| PROBLEM TO WORK ON |
Can you retype each of the rows below word for word, leaving out the pictures?

Extracted data entries

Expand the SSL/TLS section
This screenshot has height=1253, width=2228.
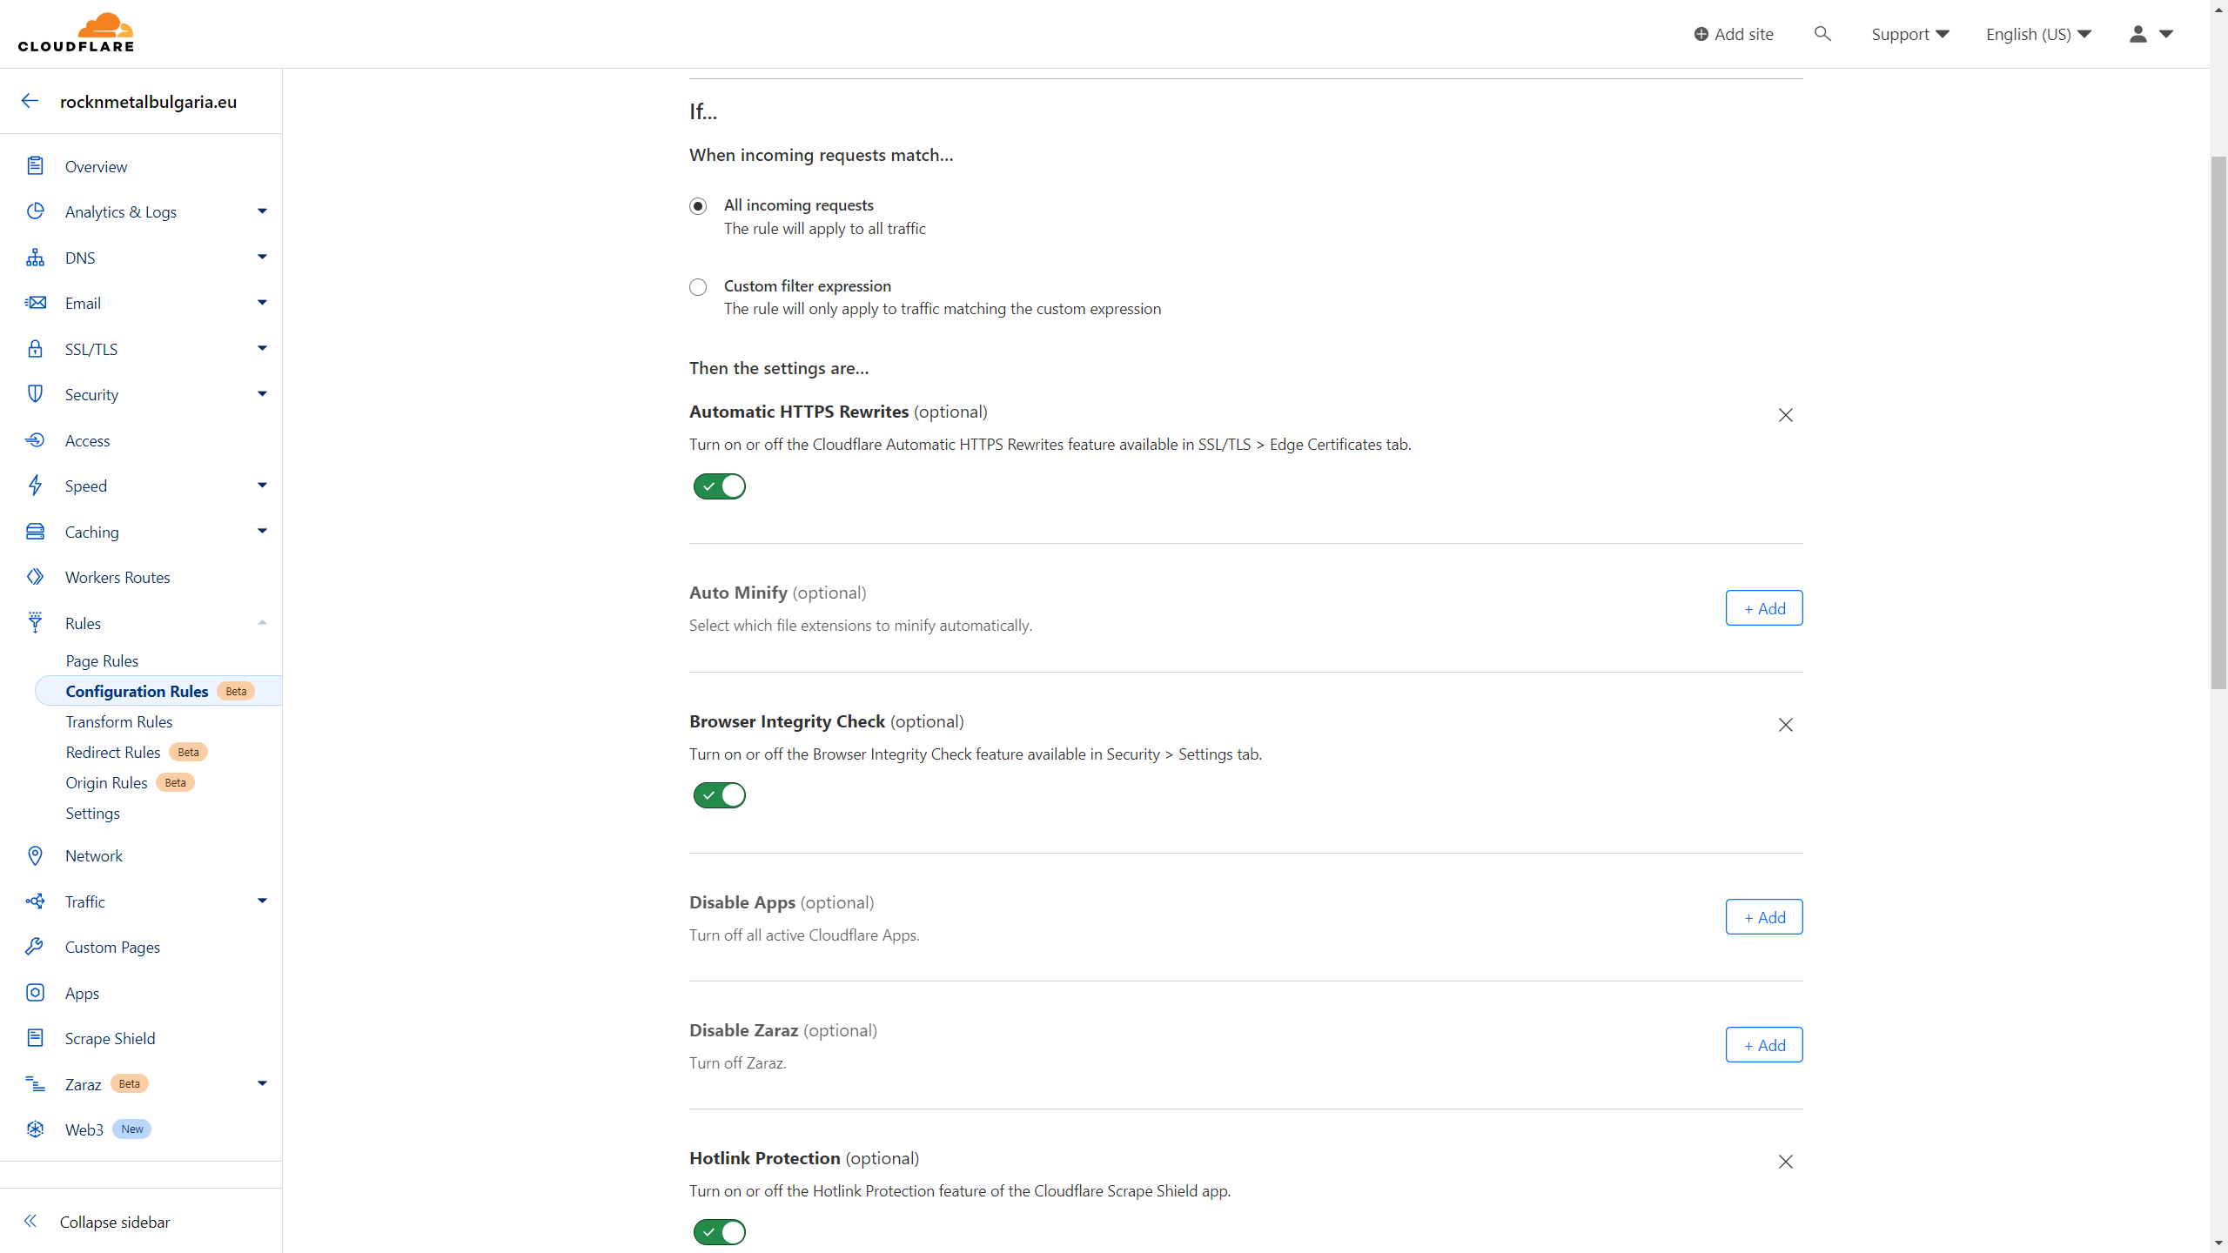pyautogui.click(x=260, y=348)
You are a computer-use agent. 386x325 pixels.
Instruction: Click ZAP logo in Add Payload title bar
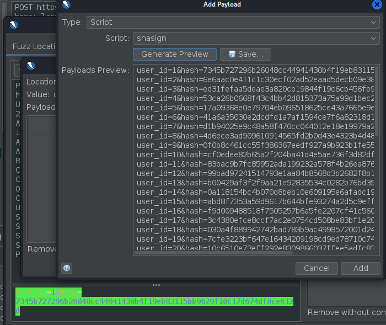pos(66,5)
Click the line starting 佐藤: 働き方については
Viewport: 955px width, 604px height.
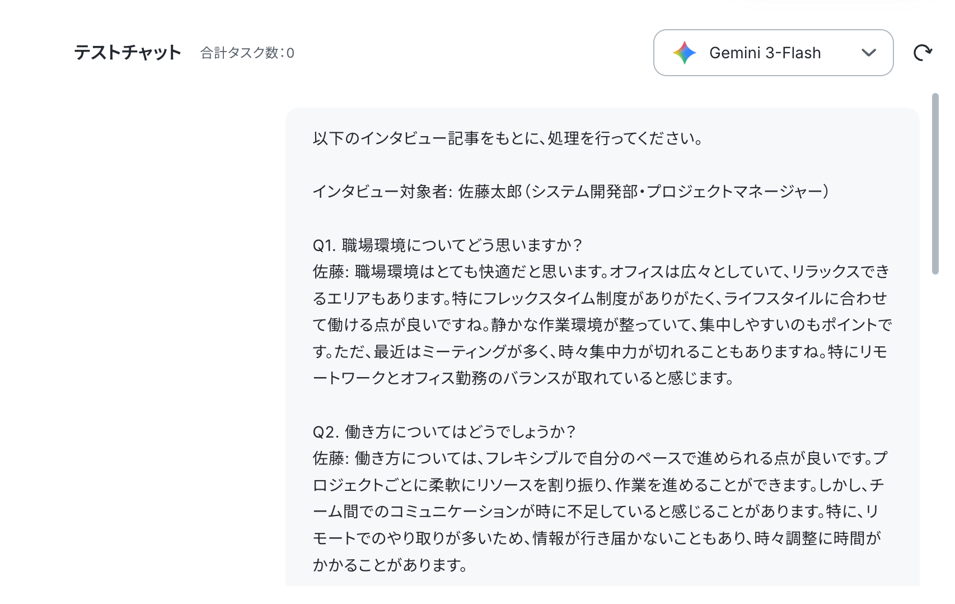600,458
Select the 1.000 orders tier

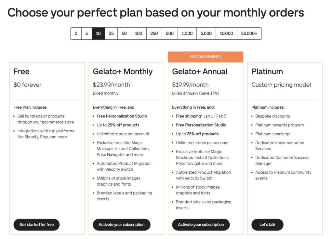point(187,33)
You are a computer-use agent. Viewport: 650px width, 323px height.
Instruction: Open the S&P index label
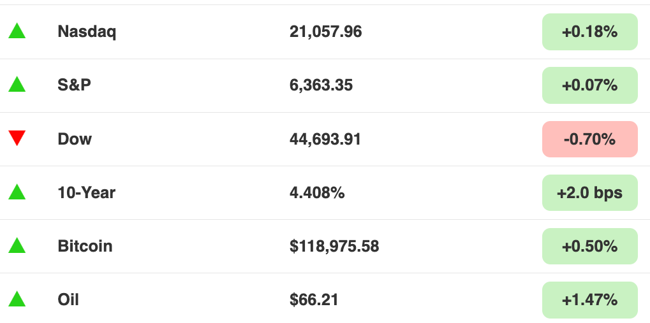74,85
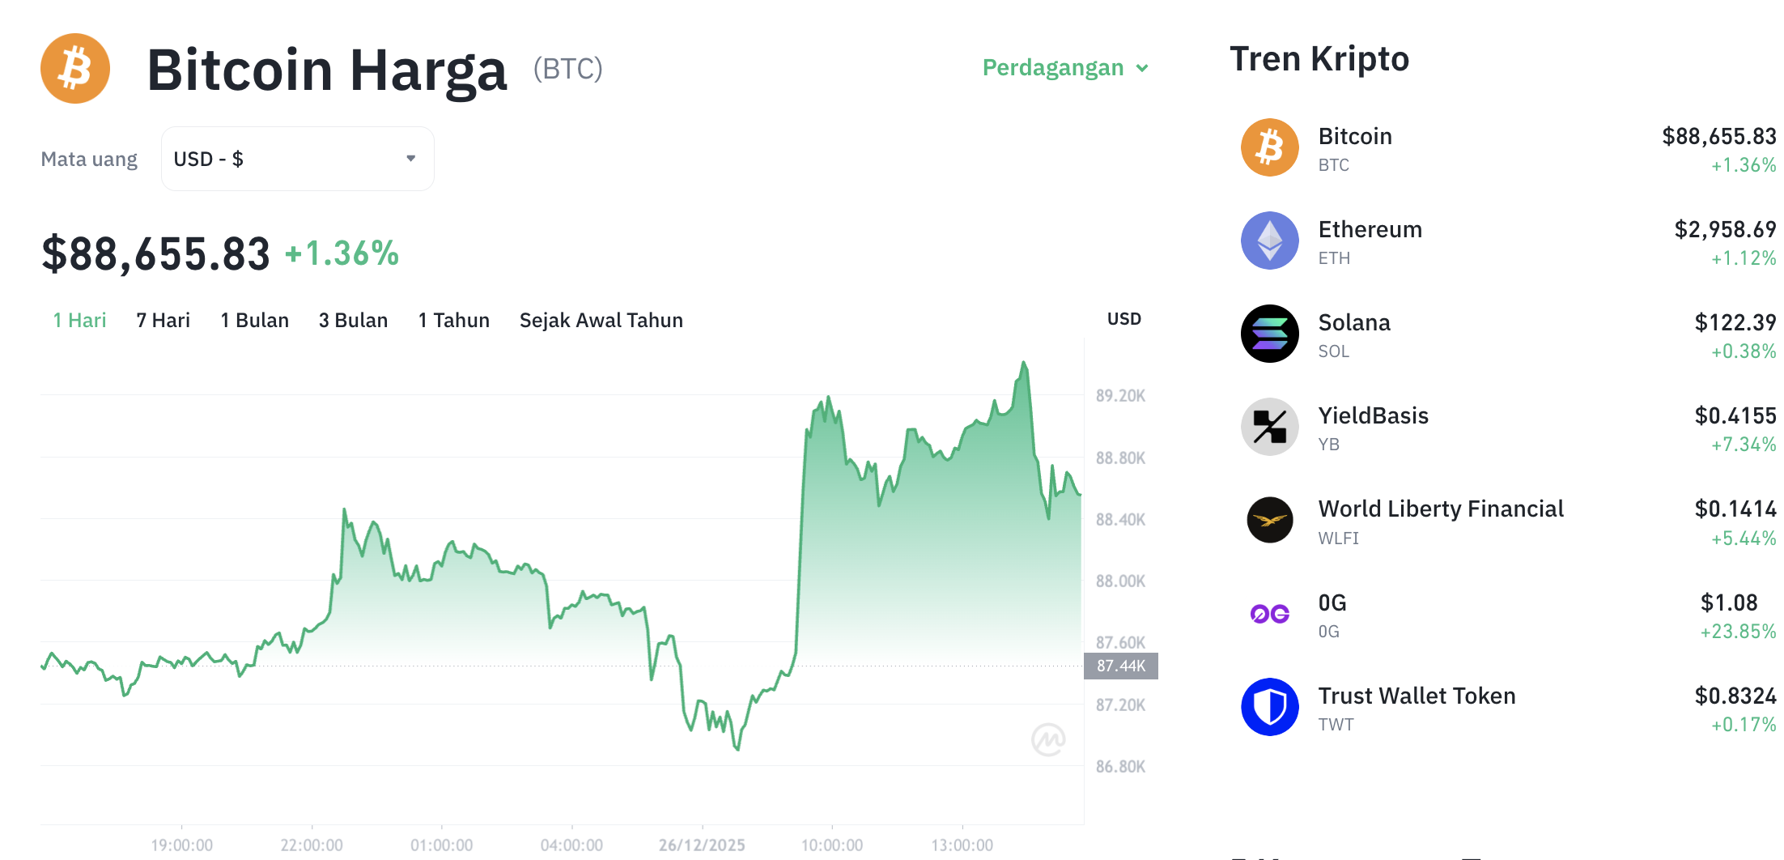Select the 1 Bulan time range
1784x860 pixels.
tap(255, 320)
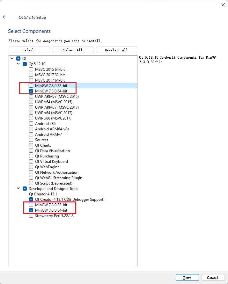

| OUTPUT |
Expand the SSL/TLS section
This screenshot has height=1253, width=2228.
pyautogui.click(x=260, y=348)
You are a computer-use agent. 386x325 pixels.
Instruction: Click ZAP logo in Add Payload title bar
pos(66,5)
Click the line starting 佐藤: 働き方については
Viewport: 955px width, 604px height.
600,458
Select the 1.000 orders tier

point(187,33)
You are a computer-use agent. Viewport: 650px width, 323px height.
Instruction: Open the S&P index label
74,85
Select the 1 Bulan time range
1784x860 pixels.
tap(255, 320)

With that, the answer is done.